According to a recent report from Business Insider, a user on an obscure hacking forum was somehow able to publish the phone numbers, full names, locations, and email addresses of 533 million Facebook users.

These users were people residing in 106 different countries. There were about 32 million total recorded leaks of persons living in the US, 11 million from people in the UK, and 6 million from people from India.

And as mentioned, one of those whose personal information has been released to the world is Mark Zuckerberg himself. And it isn’t only Zuckerberg who has been doxxed, but major members of Facebook’s upper-level management as well, including the firm’s co-founders Chris Hughes and Dustin Moskovitz.

The data leak revealed, among other things, that Zuckerberg uses an encrypted phone messaging app called Signal. On this app, all messages are end-to-end encrypted and can even be set to disappear after a certain specified amount of time.

What this means, in short, is that Zuckerberg has taken steps to preserve his online privacy but appears not to care enough about the privacy of his own site’s users to prevent enormous data breaches from happening.

This is only the latest blow to Big Tech, however. Increasingly, the tie against these giants has been turning. Facebook use among those who are under 30 has cratered.
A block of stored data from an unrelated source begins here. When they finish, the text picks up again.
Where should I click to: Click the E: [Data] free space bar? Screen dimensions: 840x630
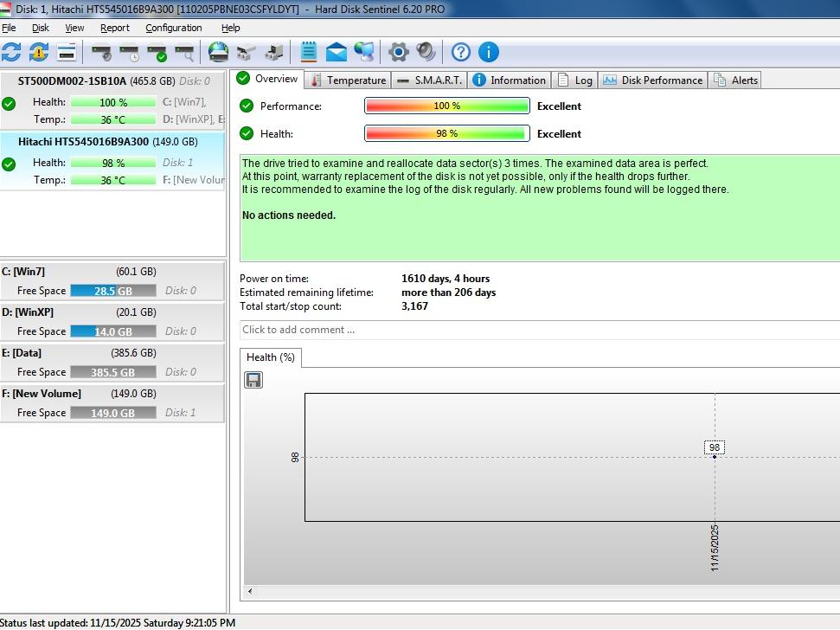click(112, 372)
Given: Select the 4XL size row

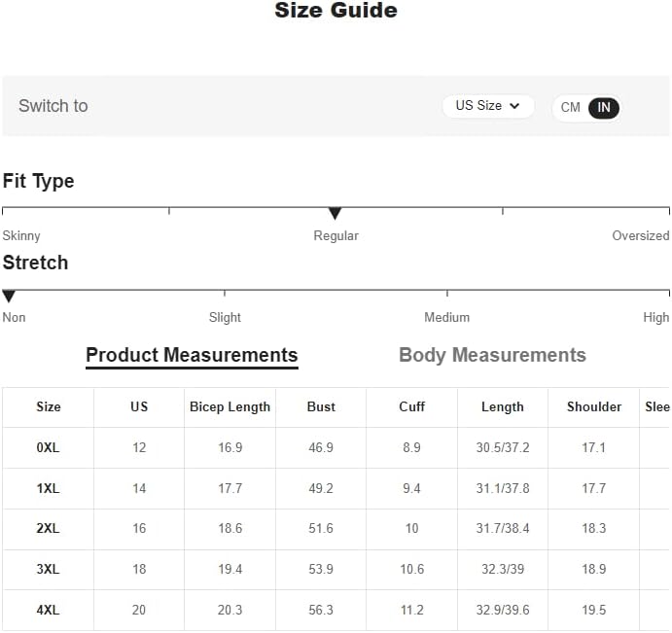Looking at the screenshot, I should 336,610.
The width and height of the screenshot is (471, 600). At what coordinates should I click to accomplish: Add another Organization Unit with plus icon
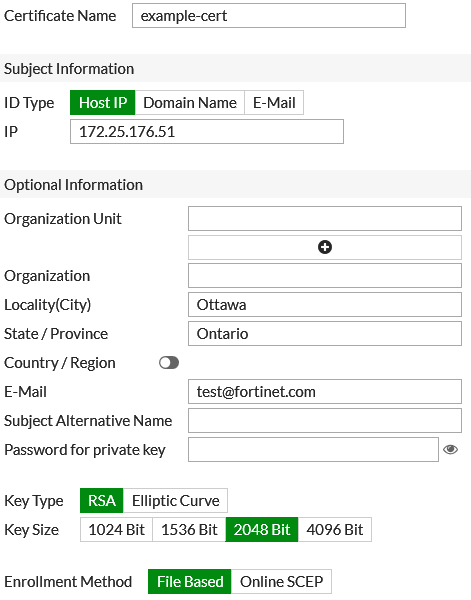(x=325, y=247)

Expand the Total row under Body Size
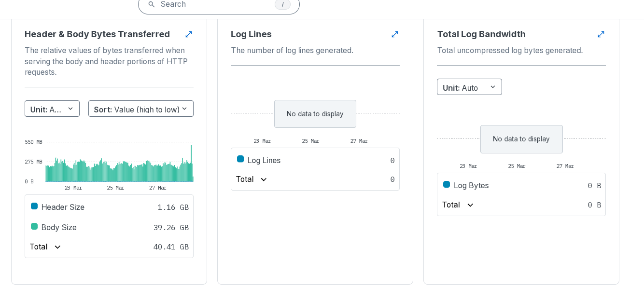point(46,247)
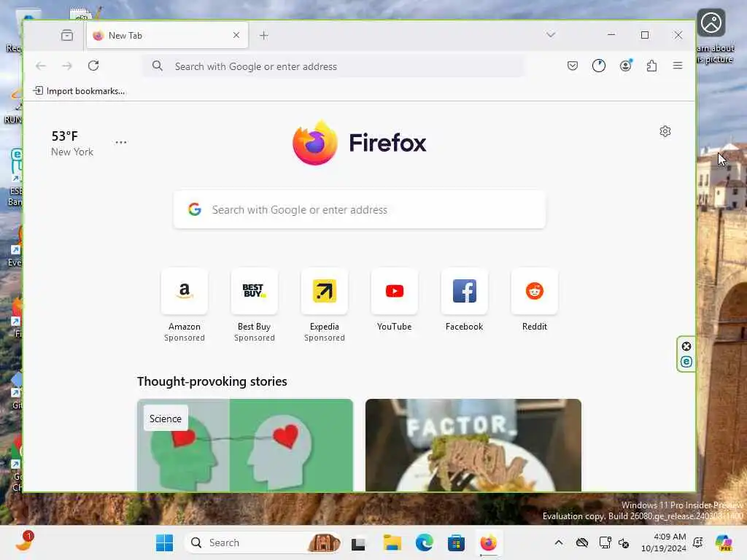Open the new tab personalize gear icon
Image resolution: width=747 pixels, height=560 pixels.
point(665,131)
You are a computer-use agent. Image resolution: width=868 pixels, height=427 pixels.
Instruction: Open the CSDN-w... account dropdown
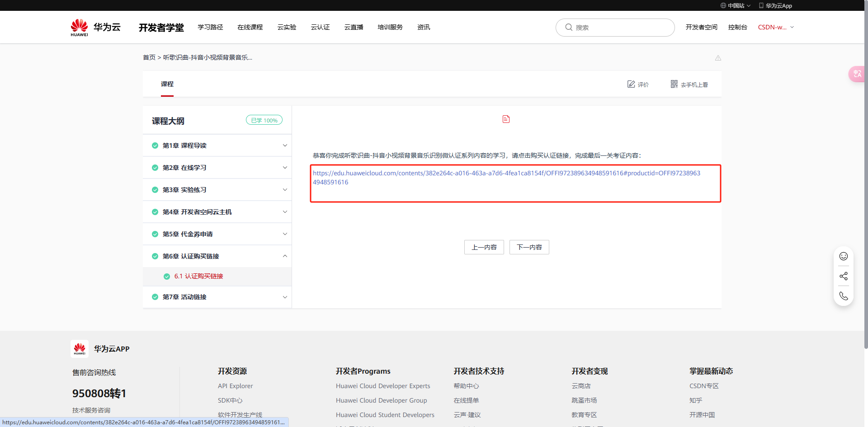tap(776, 27)
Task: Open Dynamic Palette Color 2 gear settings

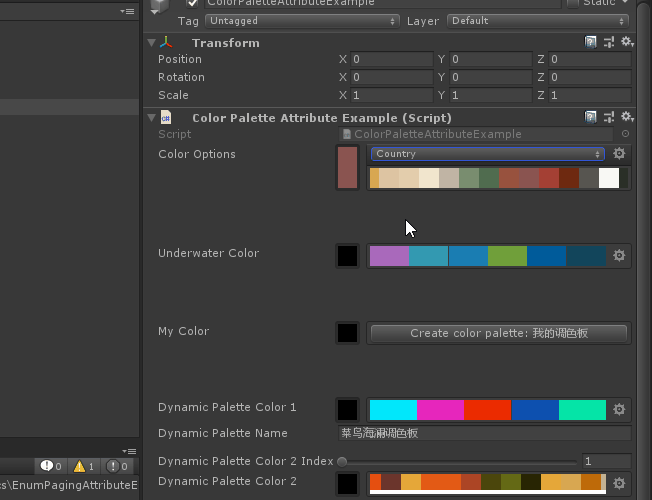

Alternatives to Twitter like Gab exist and are developing everything from their own video and news-sharing platforms to even their own peer-to-peer payment services.

YouTube also has some growing competition to deal with, particularly from sites like BitChute and Odysee. The latter of these is especially important, given that it was designed to make deplatfoming and arbitrary content deletion impossible, even for the site administrators themselves.

It’s likely that the writing is already on the wall and that natural market competition will punish Big Tech for both its lax security standards and its blatant political bias.